Press Release

Age UK's calls for the Emergency Budget

17 June 2010

With the Chancellor set to announce the scale of public spending reductions in next week's Budget, Age UK is warning that cuts to social care budgets will put thousands of older people’s lives at risk.

Research for Age UK reveals that if expected government-wide spending cuts are applied to older people’s social care services, a £1.75 billion funding black hole will open up within the next two years.

If cuts on this scale are passed on to local authorities with social services responsibilities, councils would only be able to afford home care services for around 500,000 frail older people, compared to the one million who are projected to be eligible in 2012 under the criteria used by local authorities today.

The number of older people in need of care services receiving no support at all would rise to almost one million. These cuts would mainly hit older people who live independently in their own homes, since councils would have no option but to continue supporting the most disabled people who live in care homes.

The research, commissioned by Age UK and undertaken by the London School of Economics and the University of Kent, modelled the impact of 13% cuts to older people’s care over the next two years. This is the cross-government spending reduction that was projected by the Institute for Fiscal Studies in the spring, which the new Government’s deficit reduction plans are now expected to exceed.

The charity is calling on the Chancellor to commit in advance of the Autumn Spending Review to guarantee spending for older people's care. Without this protection, including requirements that ensure local authorities do not cut local care budgets, Age UK is warning that many older people's lives could be put at risk.

Age UK is also calling on the Chancellor to ensure pensioners do not pay the price for closing the deficit by:

•Ensuring that any tax increases do not disproportionately affect people in later life with low and middle incomes. The overall impact of tax changes should be progressive and in particular the distributional effects of any increase in VAT should be offset by other fiscal measures.

•Guaranteeing the future of Attendance Allowance and Disability Living Allowance for people aged over 65, and the continued indexation of Pension Credit to earnings.

•Avoiding any delay to the implementation of auto enrolment into workplace pensions from 2012, as well as ensuring financial products are available to meet the needs of older people, including cheques, insurance without age limits and annuities for people with small pensions.
Michelle Mitchell, Charity Director for Age UK, said:

“Next Tuesday, all eyes will be on how the Government plans to tackle the deficit; however the Government must make sure the axe does not fall on the services older people rely on most.

"The Chancellor has said he will limit the impact of cuts on the most vulnerable in our society. He should put his money where his mouth is and promise right now that care in old age will be protected in his spending review.

"Our care system is in utter crisis – it’s already starved of funding, service provision is patchy and when people do receive help, it is often of poor quality. If ministers introduce cuts which deny support to half the older people assessed as needing care at home, quite simply, lives will be put at risk.”

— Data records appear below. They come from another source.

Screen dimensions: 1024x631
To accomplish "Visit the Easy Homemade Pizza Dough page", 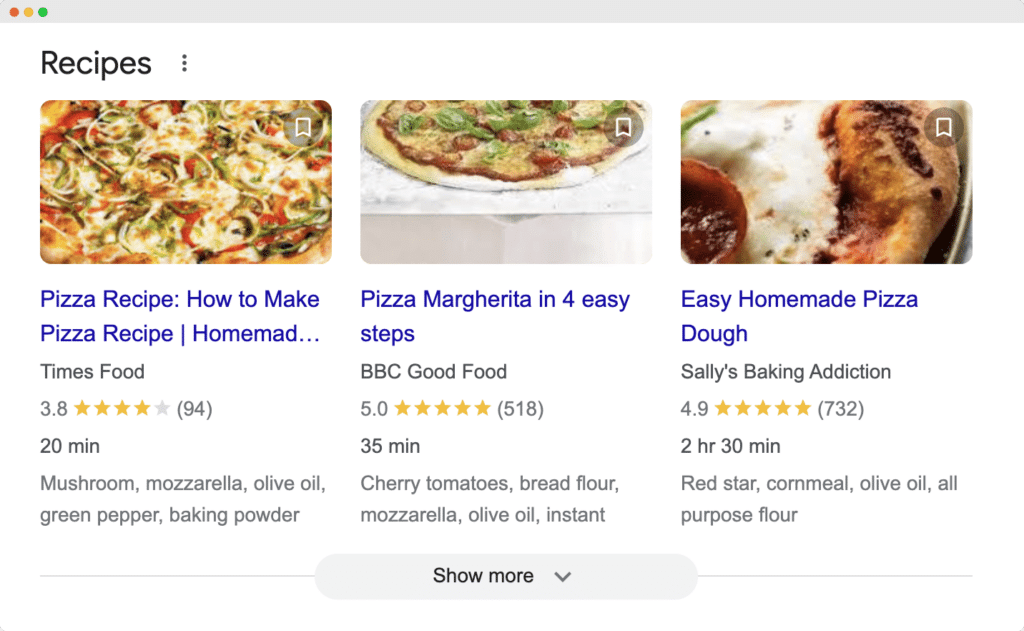I will coord(798,316).
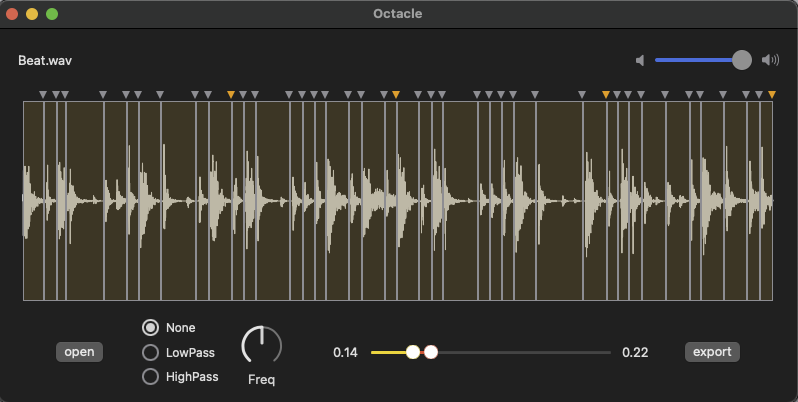
Task: Select the second orange slice marker
Action: tap(396, 95)
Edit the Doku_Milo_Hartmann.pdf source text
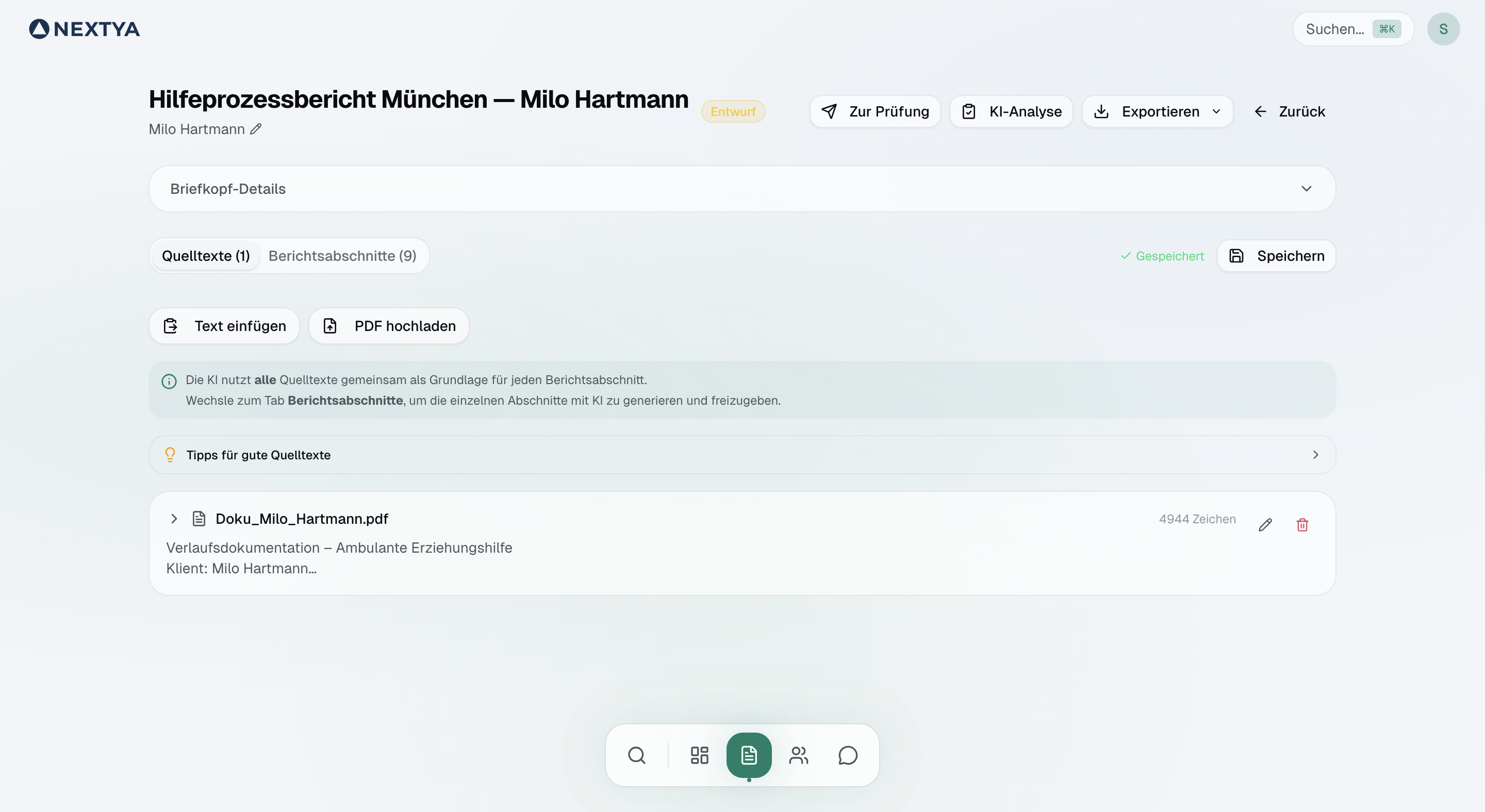This screenshot has width=1485, height=812. (1265, 524)

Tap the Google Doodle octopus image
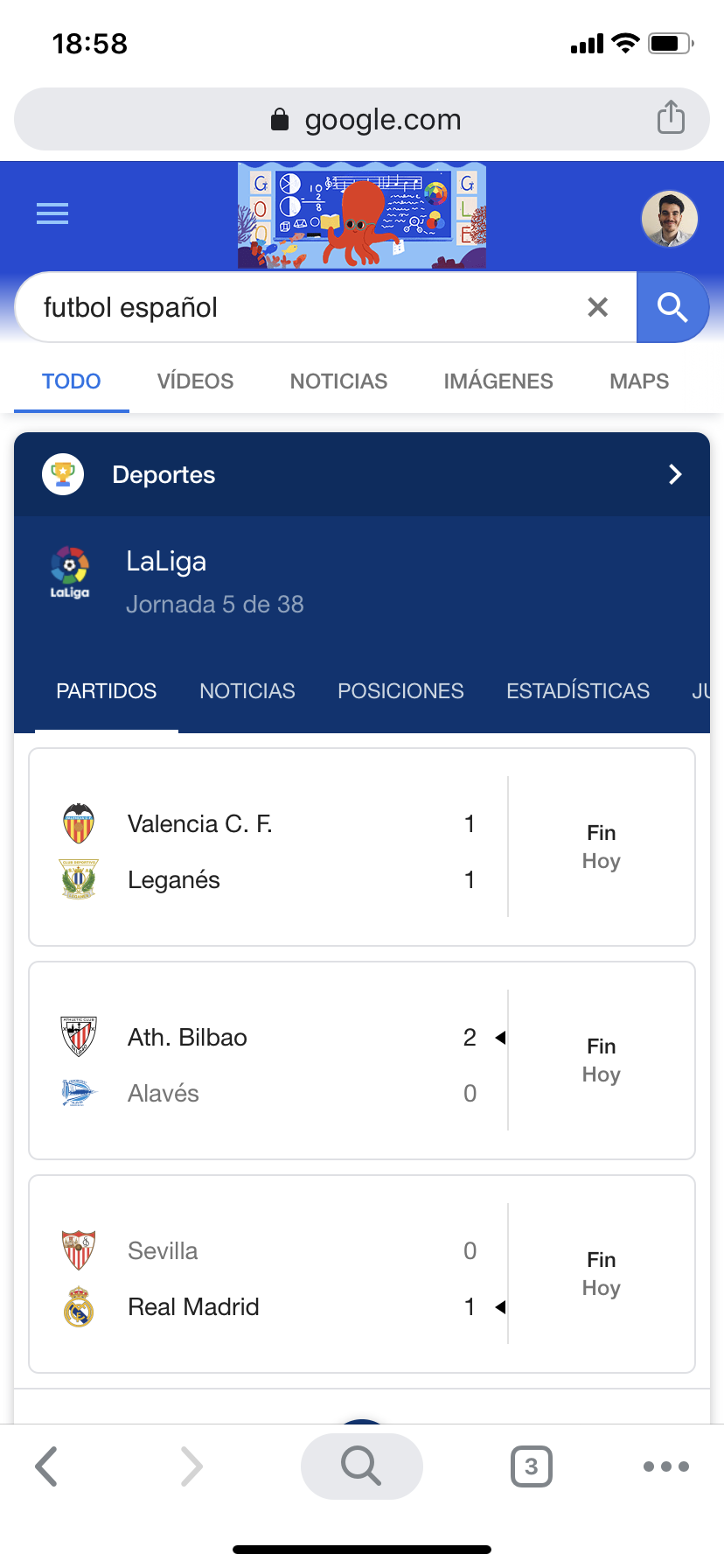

As part of the charity's nationwide ‘Big Q’ campaign, older people across the country will be lobbying their local MPs with the message ‘cut cake, not care’ ahead of next week’s Emergency Budget. With the support of thousands of older people and their families across the country, the charity is aiming for MP’s postbags to be overflowing with campaigning postcards detailing the creative message, calling for the new Government to protect vital care services from cuts.